# Photos of my pets



## wilchil64 (Nov 15, 2007)

Hi,

hope this works - here are some photos of my pets, Tara the greyhound and also Solomon and Stompy our cats. I'm looking for one of Tabitha too, the tabby cat, but she doesn't tend to hang around for photos, so I'm not sure if I have any!


----------



## plumo72 (Nov 2, 2007)

Aww lovely pics


----------



## Guest (Nov 17, 2007)

nice pic's


----------



## Debbie (Nov 10, 2007)

Lovely pics of your fur family


----------



## Louka (Nov 17, 2007)

Thanks for sharing your pics. Isn't that a tabby in the end one?


----------



## wilchil64 (Nov 15, 2007)

Louka said:


> Thanks for sharing your pics. Isn't that a tabby in the end one?
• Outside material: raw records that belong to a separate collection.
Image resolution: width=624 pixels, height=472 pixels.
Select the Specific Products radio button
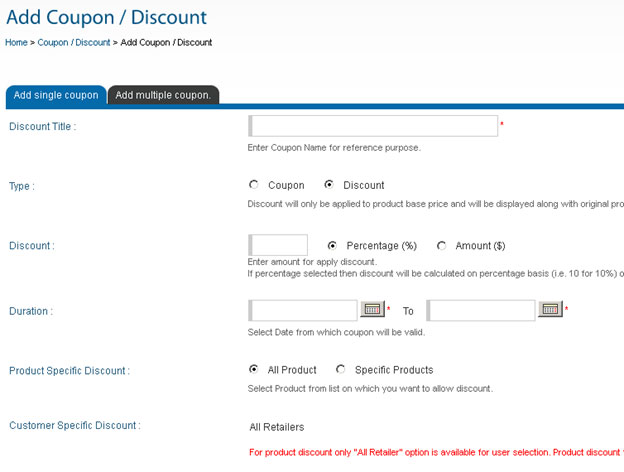(340, 369)
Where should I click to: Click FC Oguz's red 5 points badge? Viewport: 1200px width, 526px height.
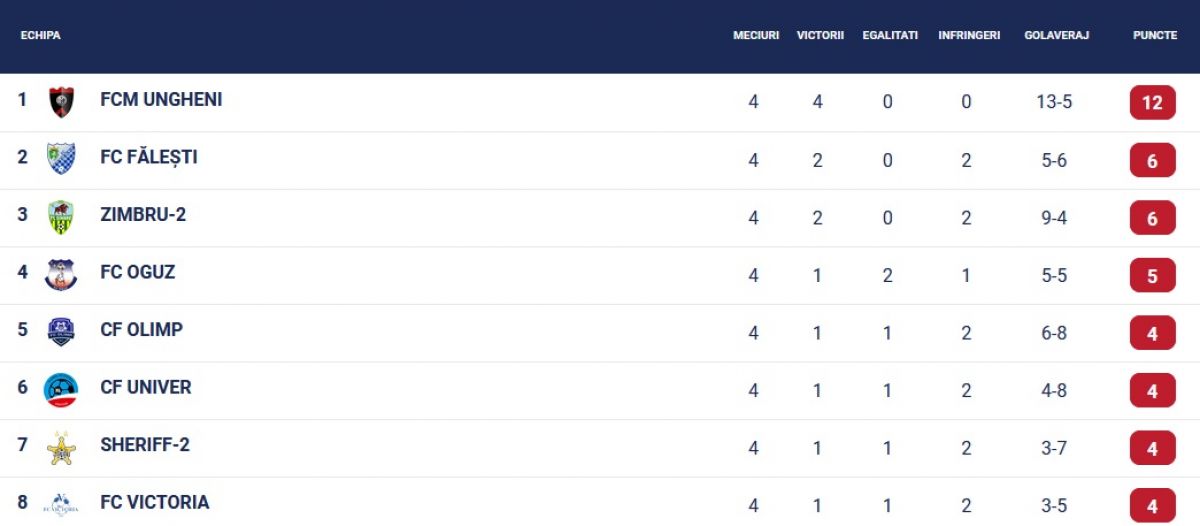[x=1152, y=275]
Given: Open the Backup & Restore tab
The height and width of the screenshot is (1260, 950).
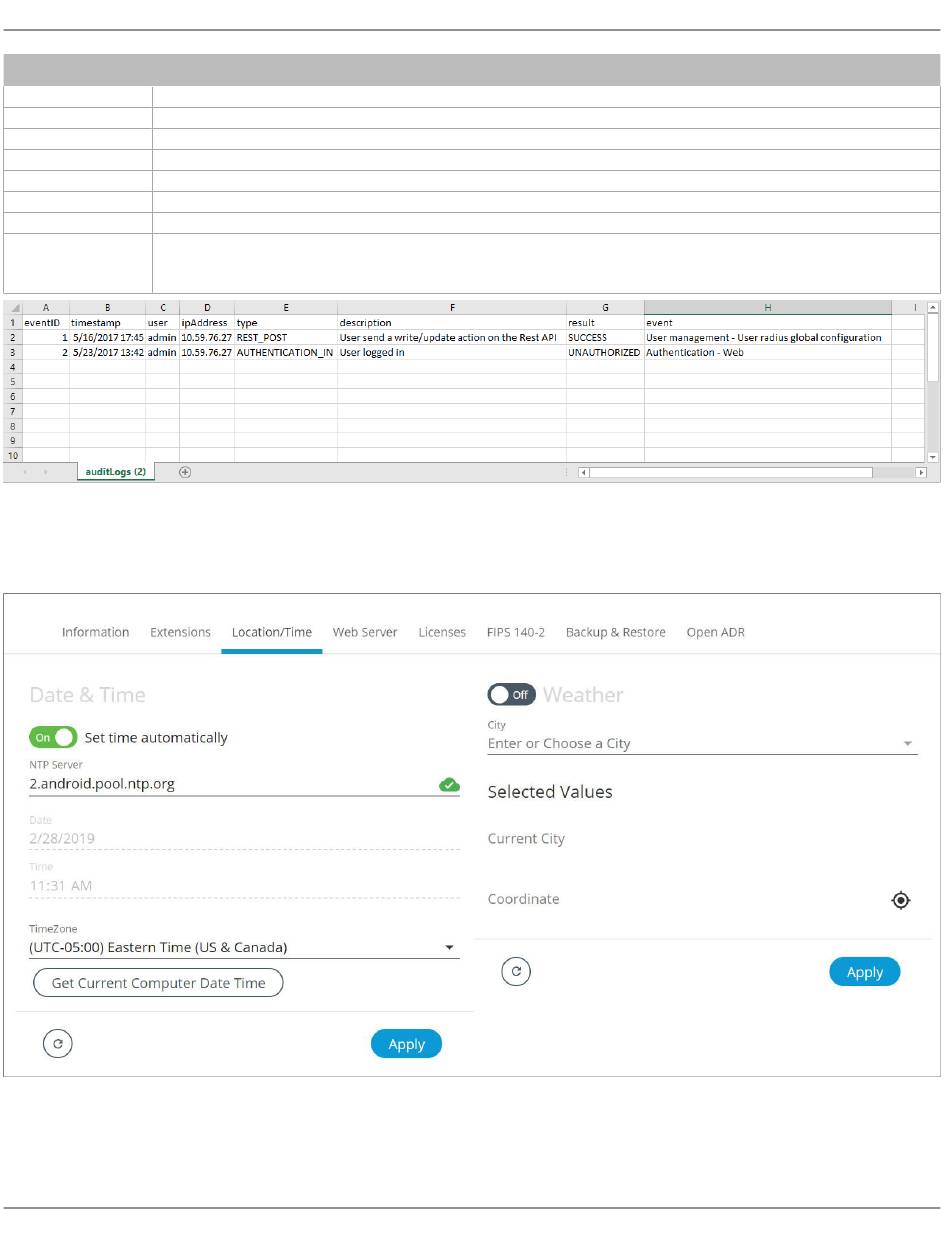Looking at the screenshot, I should coord(615,632).
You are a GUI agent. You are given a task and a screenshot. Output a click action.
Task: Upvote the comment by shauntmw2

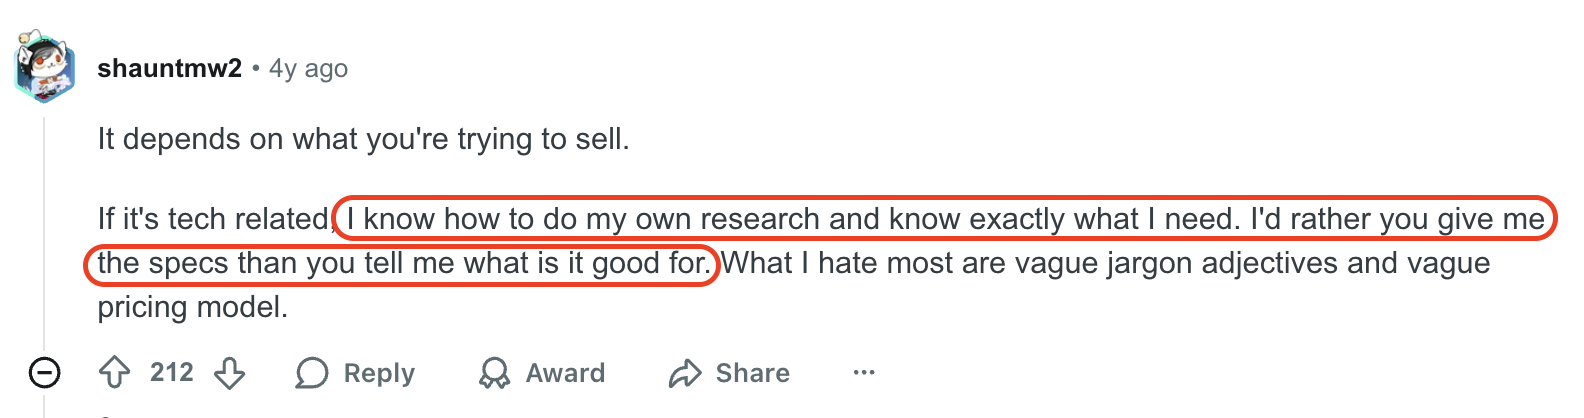click(x=115, y=373)
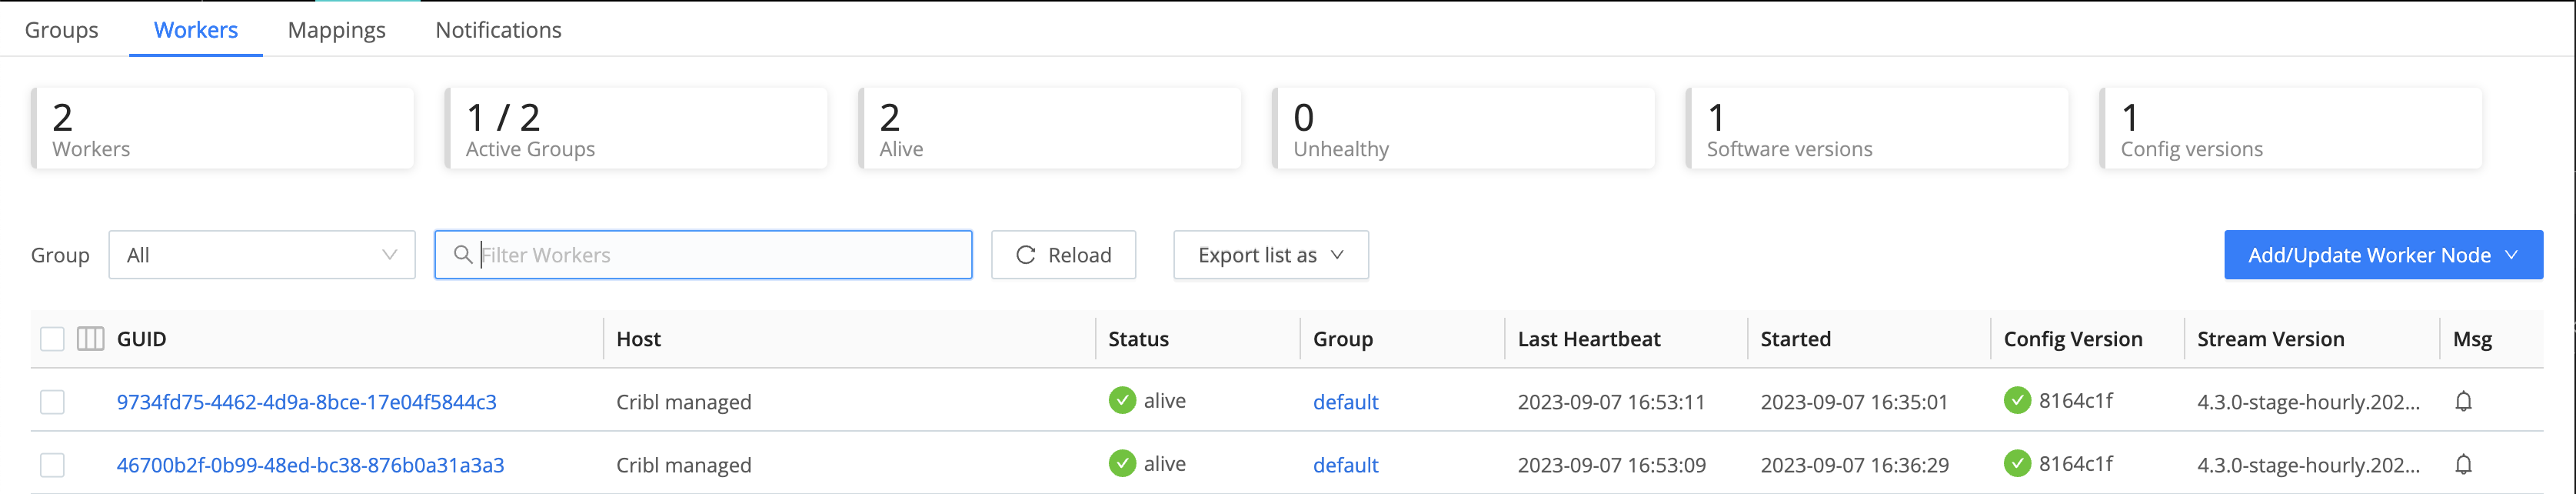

Yes, I managed to find a photo of Tabitha after all! She doesn't tend to hang around for photos, has more important things to do (sleeping!).


----------



## nici (Nov 10, 2007)

handsome looking greyhound, i used to work with the racing greyhounds lovely dogs.


----------



## Vixie (Nov 17, 2007)

they are lovely pics


----------



## Guest (Dec 23, 2007)

What a lovely family!


----------